The brush of my feet against the hardwood floor. A whispered
scent of jacaranda blossoms.
For almost everyone I know, the company of people is the
thing. The thing that makes the party, the church supper, the
game. For some people those are an escape from pain, but many
seem to genuinely love the group experience. The more the
merrier. The more, and more, the merrier. To be alone, to want
to be alone, is at best arrogant and at worst pathological. In
the news, the serial murderer is always described as a loner, a
hermit. The bustle of the family, the children, the house, the
buying of more stuff, is the way of things in our culture. Yes,
God is there too, but surely it is difficult to hear that still
soft voice above the din?
Sometimes the gathering of friends does bring me something
intimate, especially when we’re singing, making a joyful
noise. But still, I yearn for total silence. Not the easy chit
chat of needing to come down from the rush, but a solitude where
I can feel God closely, a warm blanket of spirit. A quiet so
solid that I can hear my cat’s paws wander across the carpet
in the dark. It is in these concealed spaces that God finds me,
and blesses me with peace.
In solitude an elemental rhythm asserts itself. A knowledge
that there is no other about, other than spirit. No need for
politeness or respect for other’s space or time or needs.
There is only me and my work, cooking, writing, sometimes being.

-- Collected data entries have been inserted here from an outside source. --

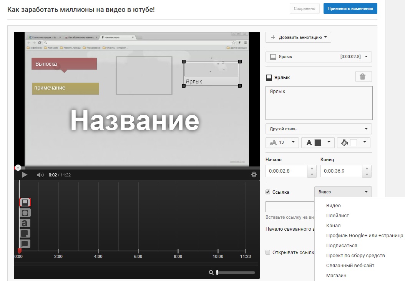Toggle the "Открывать ссылку" checkbox
Viewport: 405px width, 281px height.
click(268, 253)
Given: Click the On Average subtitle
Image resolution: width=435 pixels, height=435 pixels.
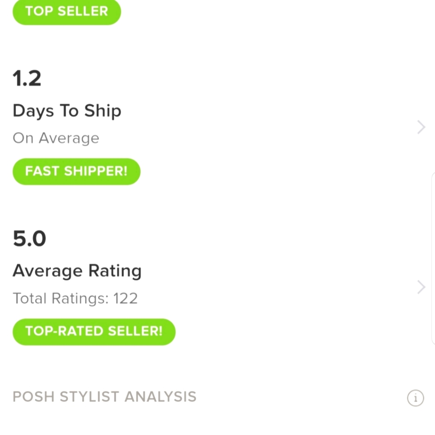Looking at the screenshot, I should click(56, 138).

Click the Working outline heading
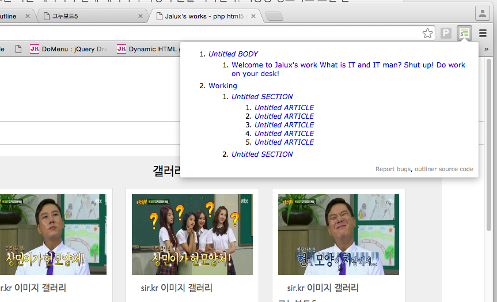(x=223, y=86)
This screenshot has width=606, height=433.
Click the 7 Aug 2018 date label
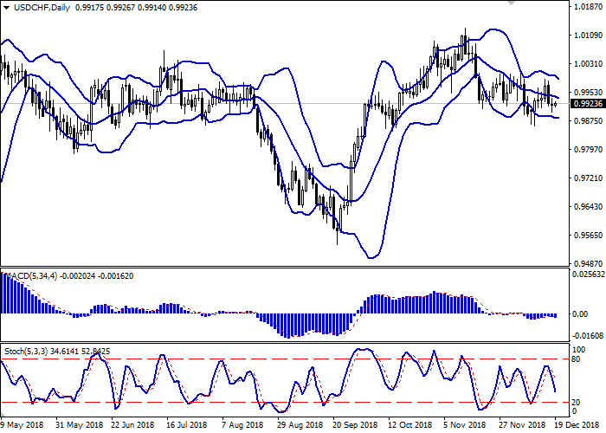[x=242, y=425]
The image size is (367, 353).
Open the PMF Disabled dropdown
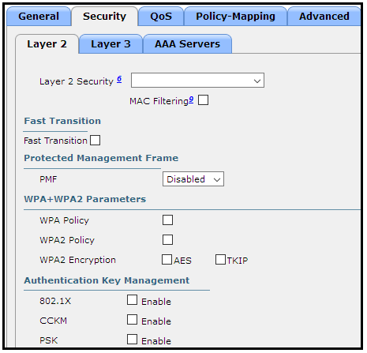click(x=193, y=179)
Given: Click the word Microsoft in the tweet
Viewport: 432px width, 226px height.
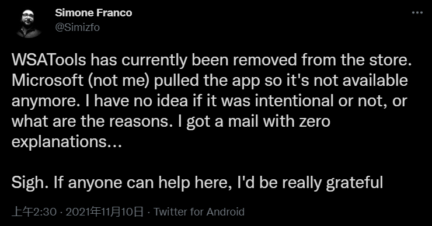Looking at the screenshot, I should 48,80.
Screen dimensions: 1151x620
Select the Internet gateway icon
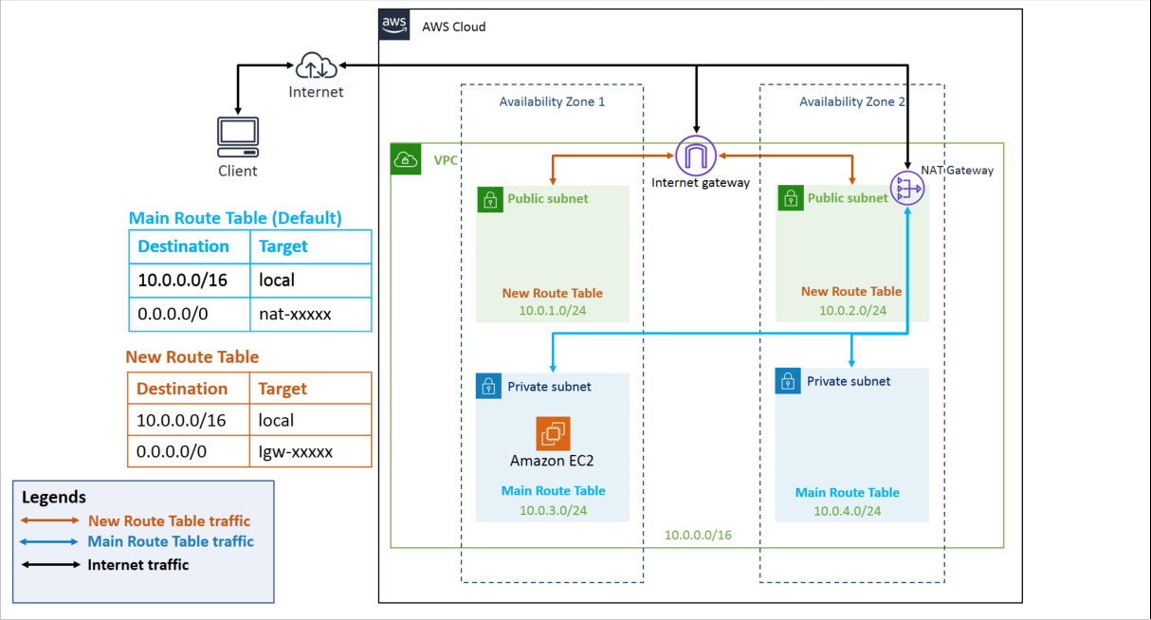point(696,155)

I listen to music, letting it wash through me, a stream of cool
water. There is a focus that comes only when I am one with
spirit, one with myself.
If I had it all the time, in a little cabin - would it be the
same? Would my heart grow fuller with spirit, and return it to
those in need? Or would I become lost in the ease of not having
to care what anyone felt or thought? I don’t know; maybe God
does. Maybe, God Does.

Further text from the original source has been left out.